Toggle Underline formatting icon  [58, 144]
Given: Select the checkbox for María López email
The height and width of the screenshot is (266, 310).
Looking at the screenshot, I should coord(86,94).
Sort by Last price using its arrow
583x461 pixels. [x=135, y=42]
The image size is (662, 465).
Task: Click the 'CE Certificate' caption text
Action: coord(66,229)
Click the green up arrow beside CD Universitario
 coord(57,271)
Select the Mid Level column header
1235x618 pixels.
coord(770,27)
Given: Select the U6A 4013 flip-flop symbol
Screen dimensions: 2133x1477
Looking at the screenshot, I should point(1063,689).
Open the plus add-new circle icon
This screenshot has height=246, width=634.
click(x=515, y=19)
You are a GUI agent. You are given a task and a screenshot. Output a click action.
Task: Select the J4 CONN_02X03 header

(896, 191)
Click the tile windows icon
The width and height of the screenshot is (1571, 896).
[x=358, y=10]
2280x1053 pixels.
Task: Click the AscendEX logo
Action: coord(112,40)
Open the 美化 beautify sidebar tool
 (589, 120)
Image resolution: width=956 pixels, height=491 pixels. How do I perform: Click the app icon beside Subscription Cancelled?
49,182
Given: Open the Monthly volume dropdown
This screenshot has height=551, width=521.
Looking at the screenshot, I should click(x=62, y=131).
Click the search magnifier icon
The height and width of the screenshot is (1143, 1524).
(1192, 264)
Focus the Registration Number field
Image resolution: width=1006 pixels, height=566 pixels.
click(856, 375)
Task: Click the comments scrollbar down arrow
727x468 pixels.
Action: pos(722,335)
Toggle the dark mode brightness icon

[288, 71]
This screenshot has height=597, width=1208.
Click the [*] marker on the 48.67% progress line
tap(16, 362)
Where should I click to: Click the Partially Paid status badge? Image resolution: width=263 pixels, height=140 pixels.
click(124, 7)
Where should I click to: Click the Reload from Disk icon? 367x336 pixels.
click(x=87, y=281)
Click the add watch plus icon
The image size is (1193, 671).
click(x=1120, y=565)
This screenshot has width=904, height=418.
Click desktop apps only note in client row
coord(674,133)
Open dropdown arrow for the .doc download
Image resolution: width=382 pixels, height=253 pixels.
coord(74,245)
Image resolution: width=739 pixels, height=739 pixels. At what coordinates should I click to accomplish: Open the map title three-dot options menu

*****

» WORK REQUIRED:
Put each line of the items, from the first line through the line with "coord(74,245)", into a JSON list of strings, one string per line. Leave out blank lines.

» SOLUTION TO THE PROBLEM:
[
  "Toggle Underline formatting icon  [58, 144]",
  "Given: Select the checkbox for María López email",
  "The height and width of the screenshot is (266, 310).",
  "Looking at the screenshot, I should coord(86,94).",
  "Sort by Last price using its arrow",
  "583x461 pixels. [x=135, y=42]",
  "The image size is (662, 465).",
  "Task: Click the 'CE Certificate' caption text",
  "Action: coord(66,229)",
  "Click the green up arrow beside CD Universitario",
  " coord(57,271)",
  "Select the Mid Level column header",
  "1235x618 pixels.",
  "coord(770,27)",
  "Given: Select the U6A 4013 flip-flop symbol",
  "Screen dimensions: 2133x1477",
  "Looking at the screenshot, I should point(1063,689).",
  "Open the plus add-new circle icon",
  "This screenshot has height=246, width=634.",
  "click(x=515, y=19)",
  "You are a GUI agent. You are given a task and a screenshot. Output a click action.",
  "Task: Select the J4 CONN_02X03 header",
  "(896, 191)",
  "Click the tile windows icon",
  "The width and height of the screenshot is (1571, 896).",
  "[x=358, y=10]",
  "2280x1053 pixels.",
  "Task: Click the AscendEX logo",
  "Action: coord(112,40)",
  "Open the 美化 beautify sidebar tool",
  " (589, 120)",
  "Image resolution: width=956 pixels, height=491 pixels. How do I perform: Click the app icon beside Subscription Cancelled?",
  "49,182",
  "Given: Open the Monthly volume dropdown",
  "This screenshot has height=551, width=521.",
  "Looking at the screenshot, I should click(x=62, y=131).",
  "Click the search magnifier icon",
  "The height and width of the screenshot is (1143, 1524).",
  "(1192, 264)",
  "Focus the Registration Number field",
  "Image resolution: width=1006 pixels, height=566 pixels.",
  "click(856, 375)",
  "Task: Click the comments scrollbar down arrow",
  "727x468 pixels.",
  "Action: pos(722,335)",
  "Toggle the dark mode brightness icon",
  "[288, 71]",
  "This screenshot has height=597, width=1208.",
  "Click the [*] marker on the 48.67% progress line",
  "tap(16, 362)",
  "Where should I click to: Click the Partially Paid status badge? Image resolution: width=263 pixels, height=140 pixels.",
  "click(124, 7)",
  "Where should I click to: Click the Reload from Disk icon? 367x336 pixels.",
  "click(x=87, y=281)",
  "Click the add watch plus icon",
  "The image size is (1193, 671).",
  "click(x=1120, y=565)",
  "This screenshot has width=904, height=418.",
  "Click desktop apps only note in client row",
  "coord(674,133)",
  "Open dropdown arrow for the .doc download",
  "Image resolution: width=382 pixels, height=253 pixels.",
  "coord(74,245)"
]